(SUPPLIED INFORMATION Opens)

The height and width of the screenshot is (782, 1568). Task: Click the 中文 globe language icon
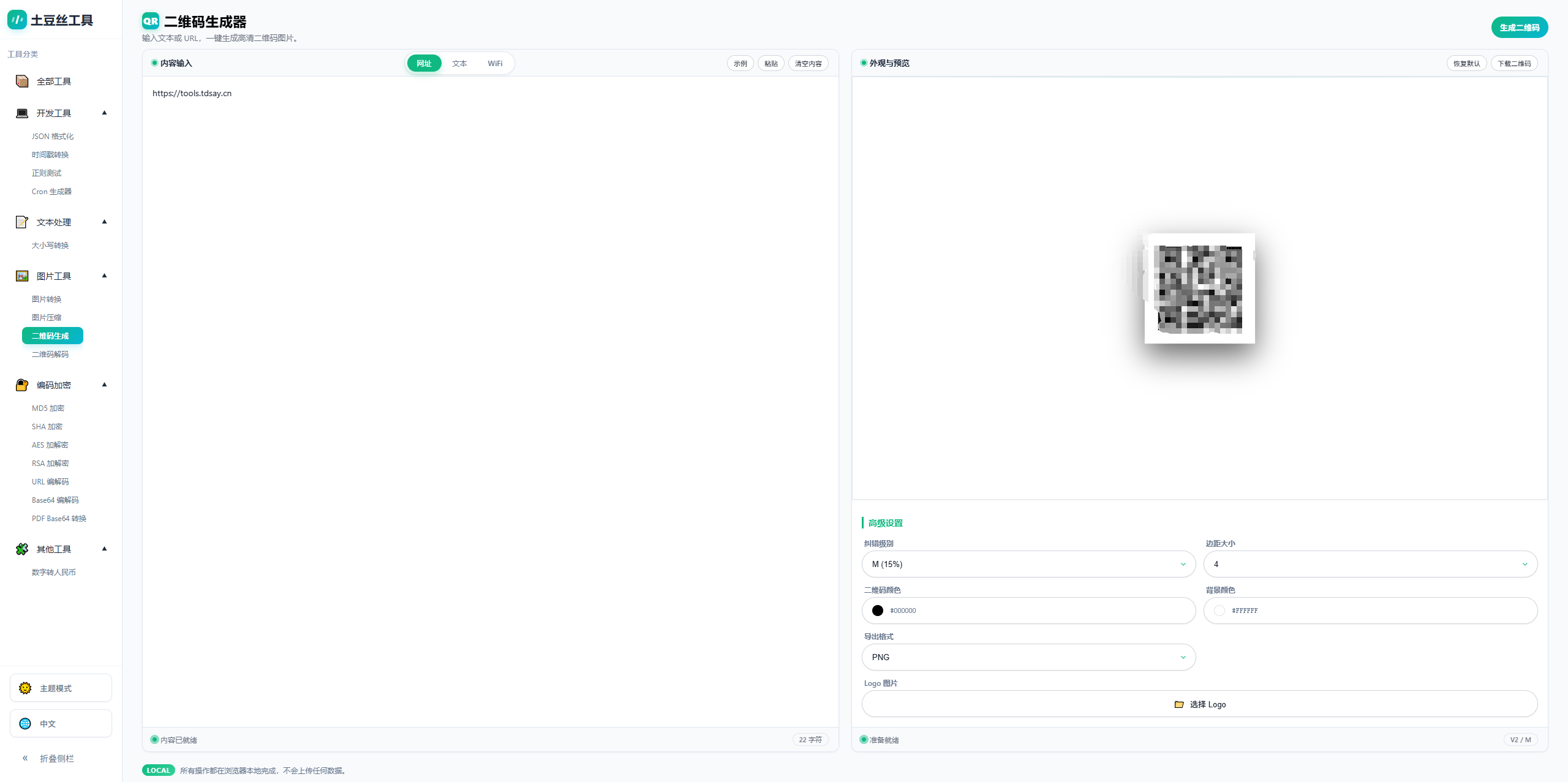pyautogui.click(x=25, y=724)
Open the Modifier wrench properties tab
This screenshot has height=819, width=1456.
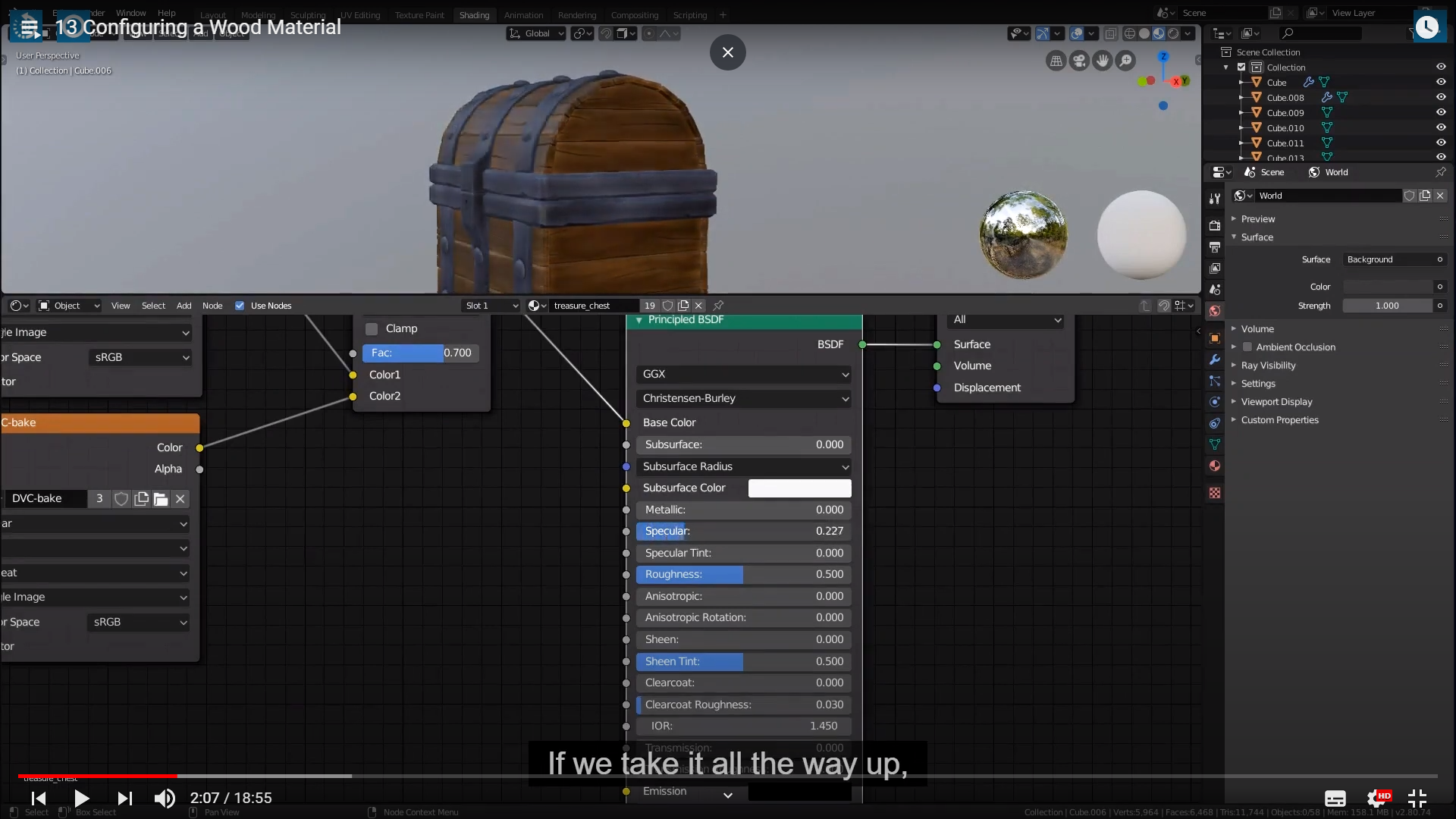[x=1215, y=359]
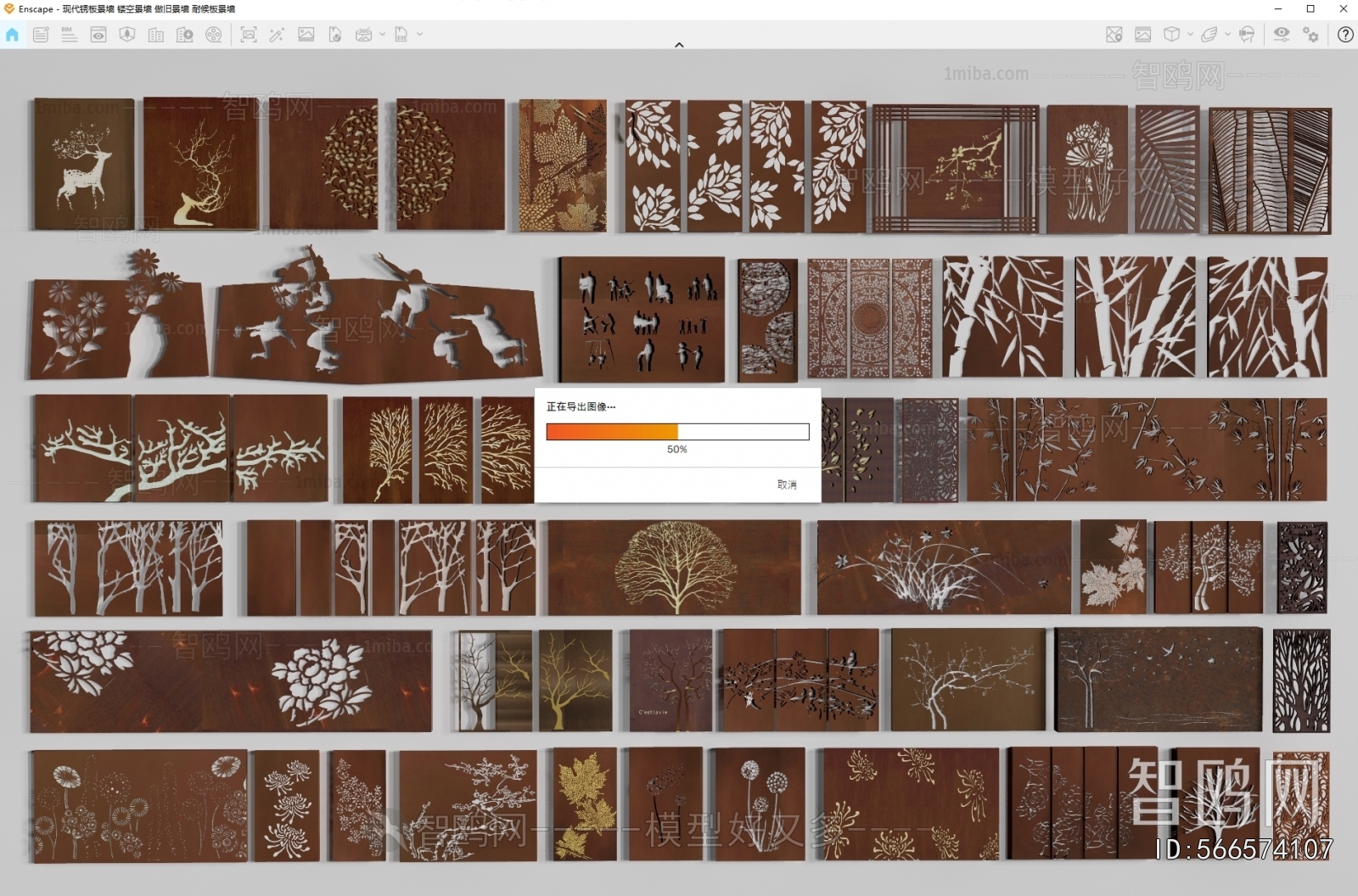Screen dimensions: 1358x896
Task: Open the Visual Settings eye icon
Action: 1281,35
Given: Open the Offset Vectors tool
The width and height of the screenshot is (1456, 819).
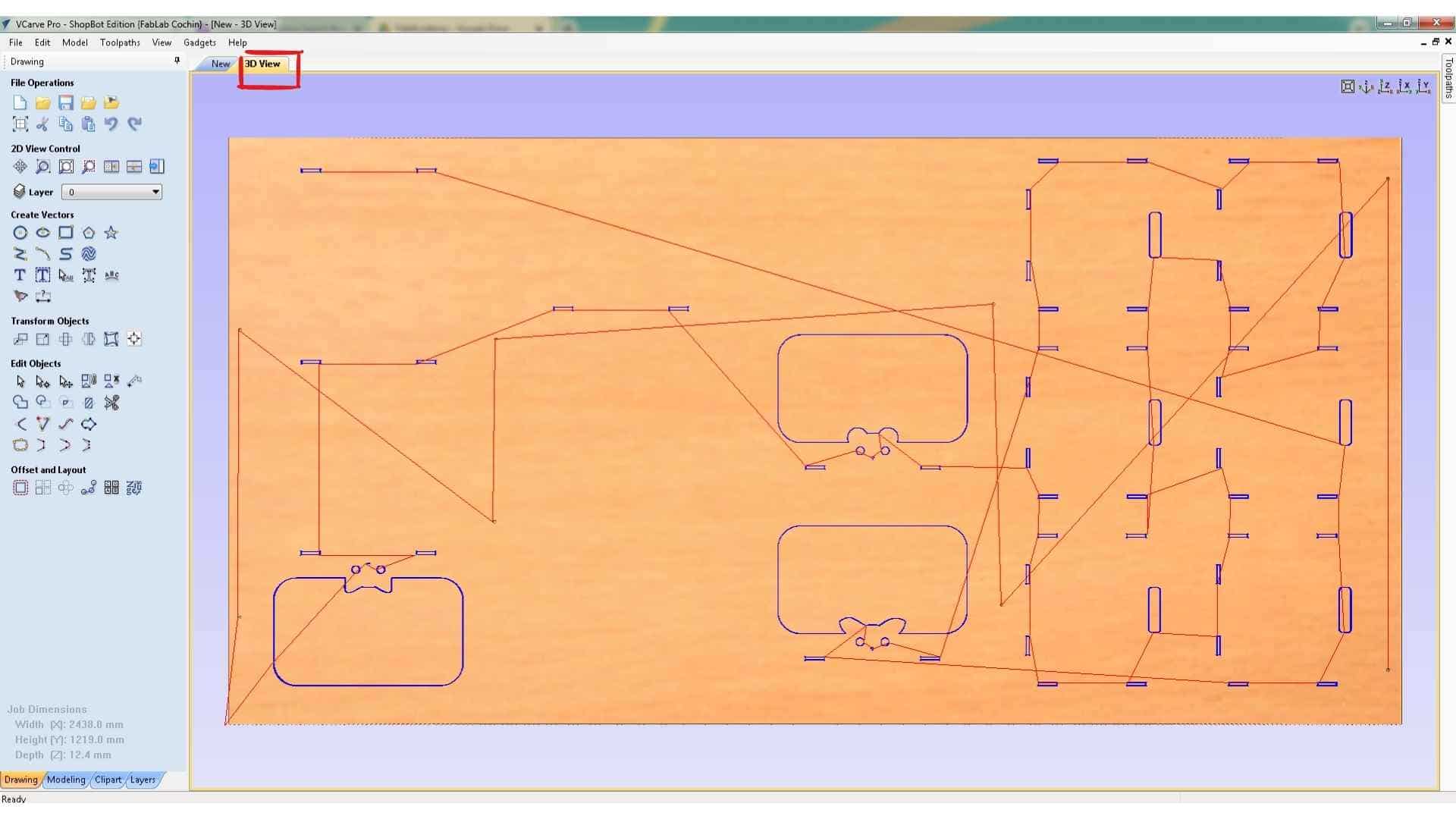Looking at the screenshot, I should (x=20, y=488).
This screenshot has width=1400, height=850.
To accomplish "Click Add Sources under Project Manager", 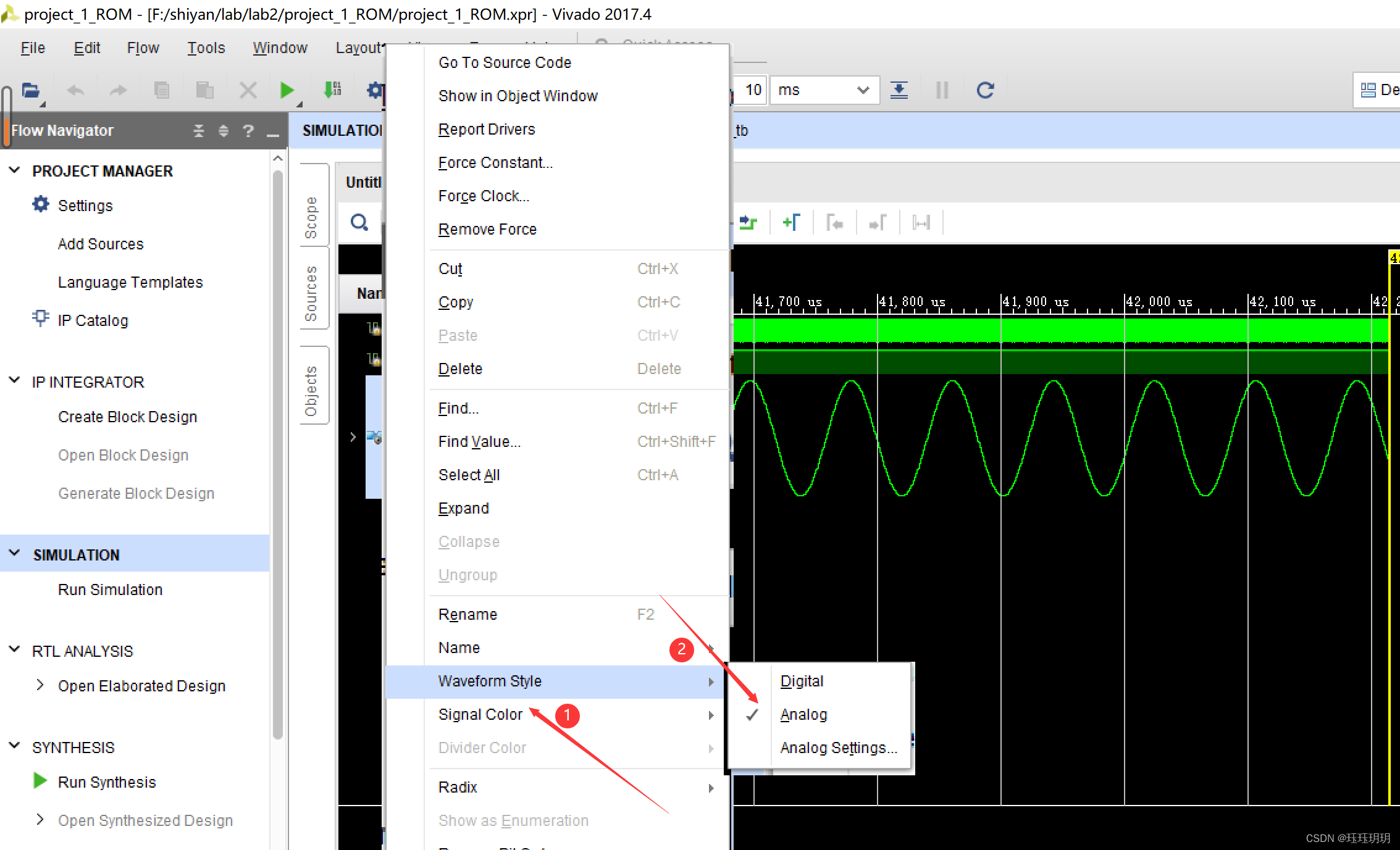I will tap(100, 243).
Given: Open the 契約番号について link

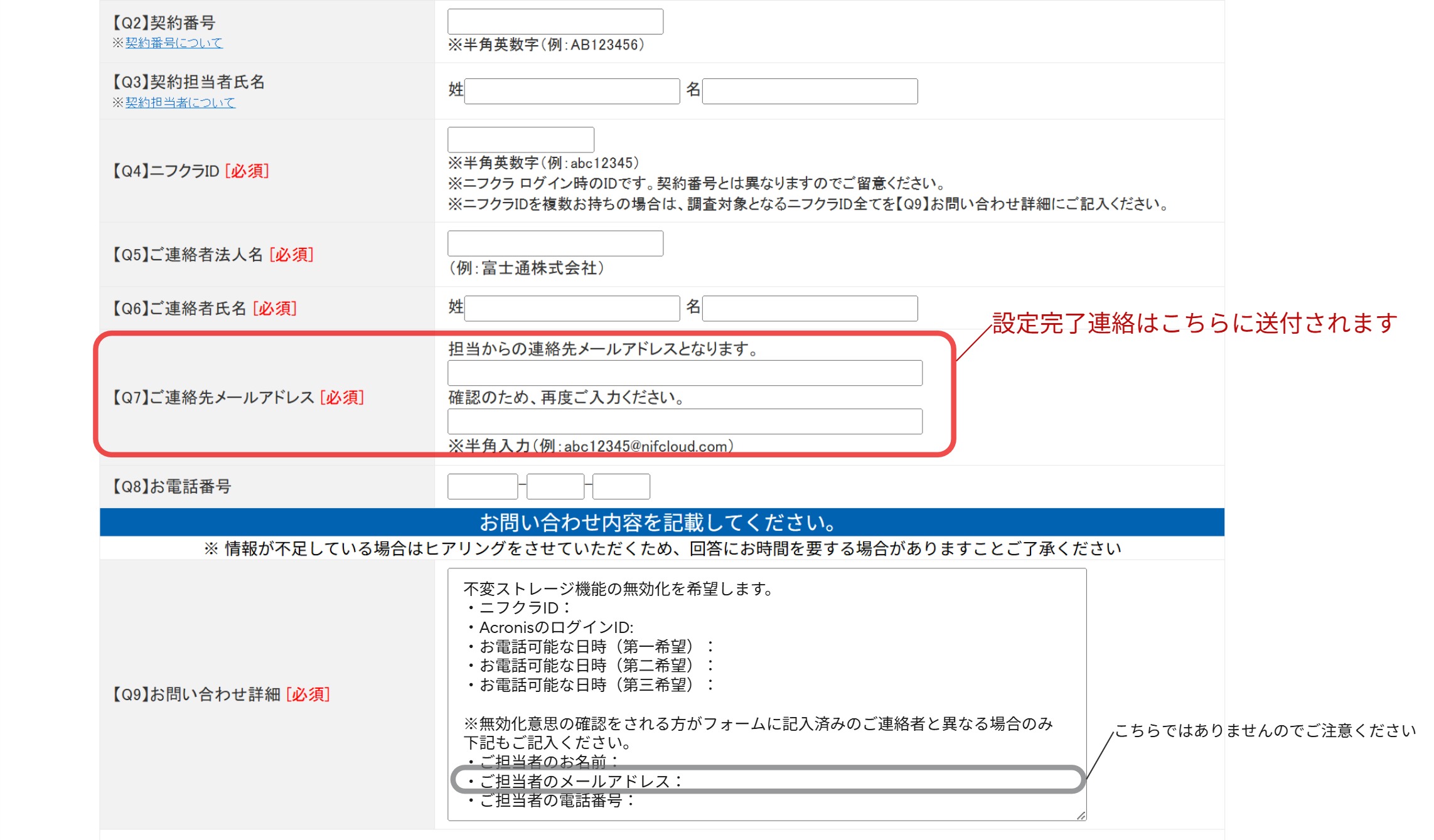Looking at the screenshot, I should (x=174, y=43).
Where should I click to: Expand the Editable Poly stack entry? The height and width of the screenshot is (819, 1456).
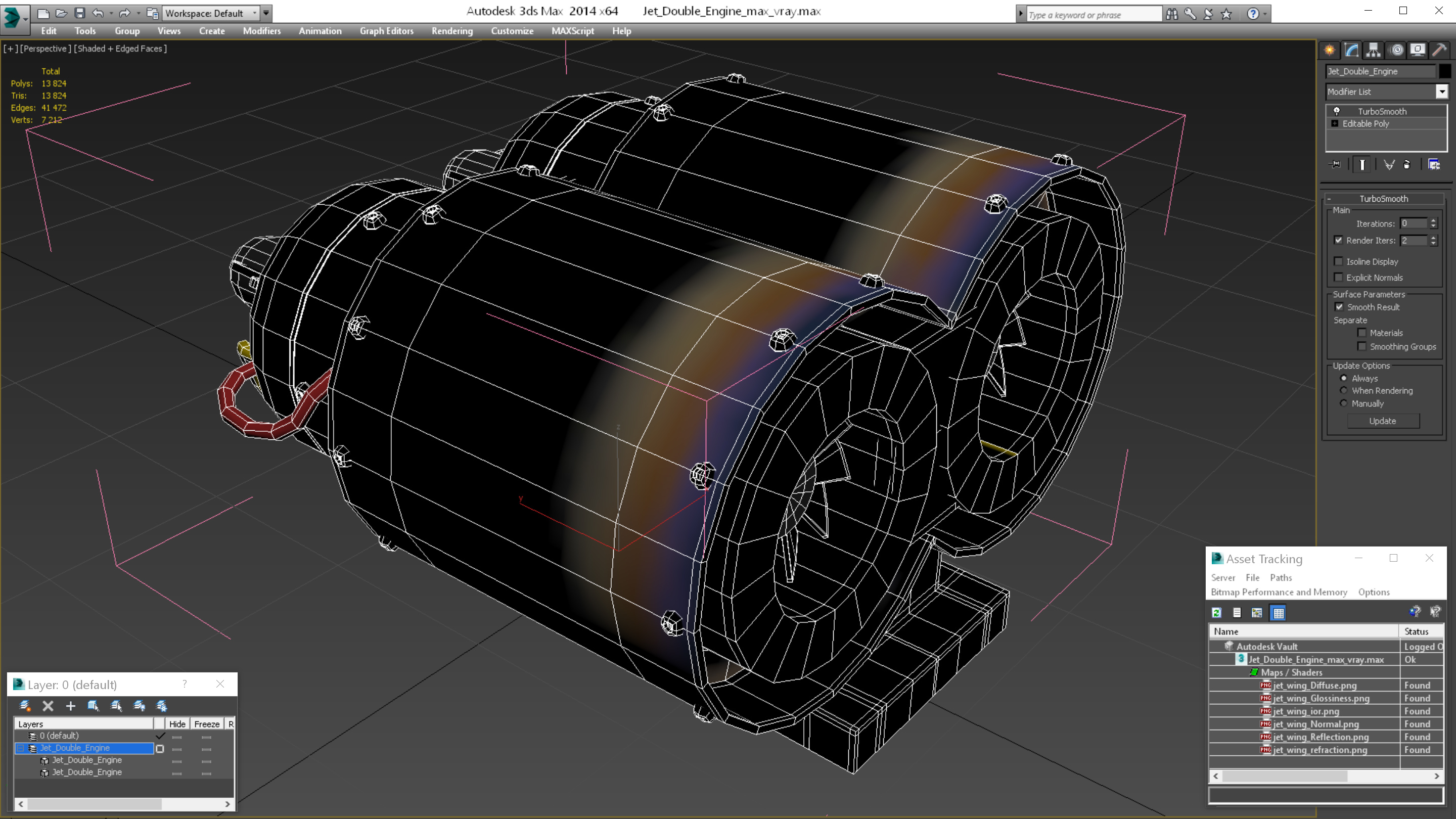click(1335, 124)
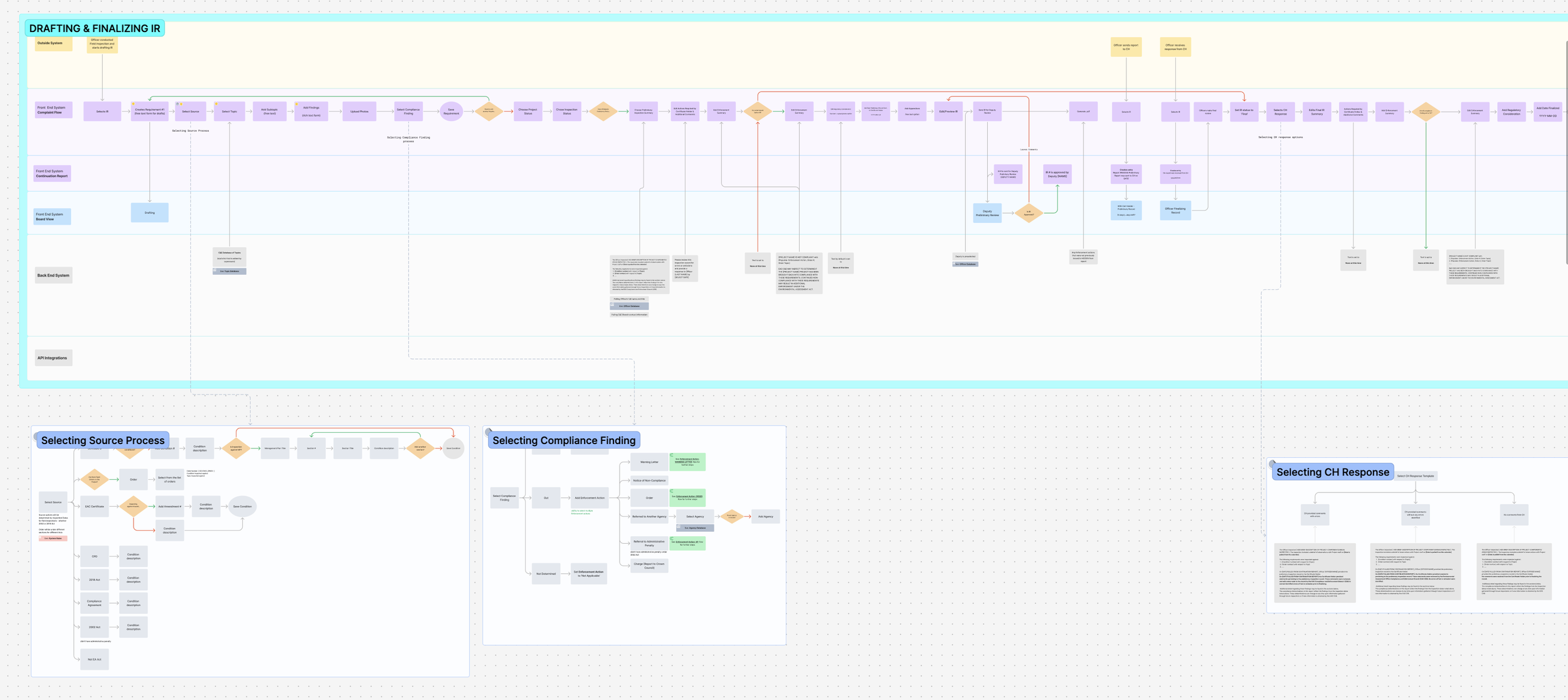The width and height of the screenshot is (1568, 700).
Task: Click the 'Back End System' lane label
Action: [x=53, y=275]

(SUPPLIED INFORMATION Closes)

▸ WORK TASK
Nothing but the lines from the line containing "Given: Open the 契約番号について link" through the end of the data, both ends included, is to be reproduced, exactly as written and without the pictures.

▸ EXERCISE RESPONSE
Given: Open the 契約番号について link

Looking at the screenshot, I should (x=174, y=43).
Where should I click to: Expand the Editable Poly stack entry? The height and width of the screenshot is (819, 1456).
click(1335, 124)
The width and height of the screenshot is (1568, 700).
Task: Click the 'Back End System' lane label
Action: [x=53, y=275]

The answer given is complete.